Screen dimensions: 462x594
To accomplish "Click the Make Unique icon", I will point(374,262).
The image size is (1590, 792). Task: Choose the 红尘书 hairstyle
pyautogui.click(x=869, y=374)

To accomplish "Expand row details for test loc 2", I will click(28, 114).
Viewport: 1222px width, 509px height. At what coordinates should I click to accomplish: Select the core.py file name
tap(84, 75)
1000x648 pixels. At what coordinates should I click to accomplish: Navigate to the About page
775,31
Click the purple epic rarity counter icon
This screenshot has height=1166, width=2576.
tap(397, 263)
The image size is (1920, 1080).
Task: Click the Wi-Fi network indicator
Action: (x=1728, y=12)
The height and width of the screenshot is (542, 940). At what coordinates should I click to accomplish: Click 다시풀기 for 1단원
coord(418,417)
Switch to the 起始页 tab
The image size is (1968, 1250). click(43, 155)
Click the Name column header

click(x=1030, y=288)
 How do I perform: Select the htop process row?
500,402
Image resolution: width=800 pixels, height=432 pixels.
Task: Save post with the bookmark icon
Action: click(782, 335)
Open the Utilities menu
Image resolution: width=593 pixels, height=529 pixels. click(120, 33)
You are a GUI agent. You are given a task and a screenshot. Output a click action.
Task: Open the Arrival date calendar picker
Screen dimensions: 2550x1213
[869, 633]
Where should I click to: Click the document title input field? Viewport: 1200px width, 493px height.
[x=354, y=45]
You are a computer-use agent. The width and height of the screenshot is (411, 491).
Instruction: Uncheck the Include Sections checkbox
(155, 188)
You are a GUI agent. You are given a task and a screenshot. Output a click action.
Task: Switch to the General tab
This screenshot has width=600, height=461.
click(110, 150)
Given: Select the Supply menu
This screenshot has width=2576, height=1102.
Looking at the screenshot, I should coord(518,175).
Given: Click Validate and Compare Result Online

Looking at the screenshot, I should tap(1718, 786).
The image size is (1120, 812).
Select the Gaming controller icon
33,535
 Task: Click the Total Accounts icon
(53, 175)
____________
Rewrite the records above, from their start through the line containing "will click(28, 114).", inclusive. Keep the requests as they are, and shift every coordinate in the answers by adding 6 to each number.

Screen dimensions: 462x594
To accomplish "Click the Make Unique icon", I will point(380,268).
The image size is (1590, 792). Task: Choose the 红尘书 hairstyle
pyautogui.click(x=875, y=380)

To accomplish "Expand row details for test loc 2", I will click(34, 120).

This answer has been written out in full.